Mbah Parmo Maestro Kentrung di temani cucunya Arif Sunarwan manggung di Radio Kartini FM Jepara

Jepara – Pemerhati atau Pecinta  Seni Kentrung di Jepara saat ini masih ada meski tidak sebanyak waktu dulu. Begitu juga seniman yang menekuni seni tutur dan music ini. Dulu ada banyak dalang kentrung . Namun saat ini hanya tinggal dalam hitungan jaripun tak genap.

Salah satu Dalang kentrung Jepara yang masih manggung dan menerima tanggapan adalah Mbah Parmo warga desa Ngabul kecamatan Tahunan yang tinggal di gang Kentrung .Saat ini Mbah Parmo bisa dikatakan sebagai maestro dalang Kentrung di Jepara yang masih melestarikan tradisi.

Ketika manggung di Radio Kartini FM Jepara Selasa 29/10/2024  Mbah Parmo mempunyai kegelisahan tentang kelestarian seni kentrung ini. Hingga kini belum ada warga Jepara  yang mau diwarisi seni khas pesisir utara Jawa itu. Dan faktanya di Jepara.Beruntung ia mempunyai cucu yang tertarik pada seni kentrung ini.

Pada percakapannya dengan Muria News.Com  Sabtu (23/9/2017), pria berkumis putih itu mengatakan , cerita seni kentrung  sendiri berasal dari hikayat ataupun legenda mengenai suatu daerah.Selainm bercerita juga memainkan music berupa alat terbang atau rebana.

“Kesenian kentrung niku nabuh terbang karo ngomel, diseseli parikan kanggo senggakan. Biasane dimainke wong loro, sing siji cerita sejarah, sijine nyenggaki (Kesenian kentrung adalah menabuh terbang sambil bercerita, kemudian diselipkan pantun sebagai penjeda. Biasanya dimainkan dua orang, yang satu bercerita tentang sejarah dan yang satu berpantun),” katanya yang mengaku tak bisa berbahasa Indonesia dengan baik.
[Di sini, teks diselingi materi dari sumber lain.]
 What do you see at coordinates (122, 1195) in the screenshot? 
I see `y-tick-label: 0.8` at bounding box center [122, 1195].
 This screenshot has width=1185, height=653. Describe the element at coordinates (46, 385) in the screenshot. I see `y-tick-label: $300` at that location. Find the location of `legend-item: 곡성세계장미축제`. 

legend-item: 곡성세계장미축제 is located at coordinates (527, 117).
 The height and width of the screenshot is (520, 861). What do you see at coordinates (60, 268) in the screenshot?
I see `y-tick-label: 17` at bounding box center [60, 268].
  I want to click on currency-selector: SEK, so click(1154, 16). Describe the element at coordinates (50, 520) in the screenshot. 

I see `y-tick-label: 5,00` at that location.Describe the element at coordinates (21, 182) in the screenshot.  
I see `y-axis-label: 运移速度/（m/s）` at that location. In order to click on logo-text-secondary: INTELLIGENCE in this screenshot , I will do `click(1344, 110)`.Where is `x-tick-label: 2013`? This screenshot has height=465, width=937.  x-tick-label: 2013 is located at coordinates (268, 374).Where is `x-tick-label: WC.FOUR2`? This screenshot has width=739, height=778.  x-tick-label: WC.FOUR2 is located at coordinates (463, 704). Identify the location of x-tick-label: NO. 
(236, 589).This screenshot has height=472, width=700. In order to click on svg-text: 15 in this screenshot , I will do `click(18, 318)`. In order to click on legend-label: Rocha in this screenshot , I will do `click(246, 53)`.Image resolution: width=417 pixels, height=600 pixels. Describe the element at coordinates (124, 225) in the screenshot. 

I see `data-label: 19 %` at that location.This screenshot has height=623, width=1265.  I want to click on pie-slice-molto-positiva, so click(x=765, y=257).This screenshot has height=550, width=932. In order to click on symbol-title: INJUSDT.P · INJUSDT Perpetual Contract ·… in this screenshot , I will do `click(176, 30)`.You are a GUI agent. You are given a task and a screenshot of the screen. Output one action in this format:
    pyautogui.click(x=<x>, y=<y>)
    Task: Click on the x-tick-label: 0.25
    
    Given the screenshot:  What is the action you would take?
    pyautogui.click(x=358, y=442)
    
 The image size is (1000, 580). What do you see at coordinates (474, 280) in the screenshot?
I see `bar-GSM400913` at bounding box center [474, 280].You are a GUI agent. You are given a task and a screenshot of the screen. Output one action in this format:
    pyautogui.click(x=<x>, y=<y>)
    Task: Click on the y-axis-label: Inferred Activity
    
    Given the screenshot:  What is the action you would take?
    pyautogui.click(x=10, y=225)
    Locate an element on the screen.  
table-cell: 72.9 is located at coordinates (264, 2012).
Ia sendiri bisa Ngentrung karena belajar secara otodidak tanpa panduan dari ayahnya, Subari pada sekitar tahun 1964. Lantas pada tahun 1970 ia dipercaya tampil satu panggung dengan ayahnya. Tugasnya adalah nyenggaki, atau berpantun. Sementara itu ia diminta oleh ayahnya untuk memelajari dan mengingat setiap hikayat yang dituturkan oleh gurunya itu.

“Ceritane Kentrung iku babagan sejarah, kayata Angling Dharma, Jalak Mas, Murtosiyah, Juwarsah, lan Joharmanik. Mbiyen pa’e duwe catetane pakem, tapi disilih uwong ora balik. Dadi saiki aku ora duwe pakem tulis, pakemku iki ya saka ngelmu rungok saka bapaku Subari (Cerita kentrung berkisah tentang sejarah, seperti Angling Dharma, Jalak Mas, Murtosiyah, Juwarsah, dan Joharmanik.

Dulu ayah saya punya catetan pakem tentang lakon itu, tapi bukunya dipinjam orang dan tidak kembali. Jadi sekarang aku tak punya panduan secara tertulis, cerita yang kini ku ceritakan berasal dari ilmu mendengarkan dari bapak saya),” kenangnya.

Dulu saat zaman keemasan kentrung di Jepara, setidaknya tercatat ada delapan orang yang memainkan seni tersebut. Namun sekarang hanya tinggal dirinya  yang masih ngentrung ditemani  cucunya Arif yang membantu nyenggaki . Dengan adanya teman pagelaran sei kentrung bertambah gayeng.

Menurutnya, hingga kini belum ada orang yang benar-benar tertarik memelajari kesenian itu. Banyak orang yang melakukan penelitian, namun untuk memelajari dan mementaskannya tidak ada.Mbah Parmo sangat menyayangkan hal tersebut, karena menurutnya seni tersebut tak hanya hiburan dan mata pencaharian, namun didalamnya mengandung pembelajaran.

Agar seni Kentrung Jepara tetap lestari Ia Mbah Parmo mengumumkan bahwa dirinya sanggup untuk mengajari seni kepada siapa saja yang berminat. Itupun akan diajarinya tanpa biaya, namun hingga kini belum ada satupun yang mau.

“Eman-eman yen ilang, kula siap upami wonten ingkang ngregem ilmune kula ngentrung, kula nggih pun sepuh.  Sedaya niku mboten usah mbayar (Sayang kalau seni ini sampai hilang, saya siap menerima murid yang mau dan tidak usah membayar),” pungkasnya.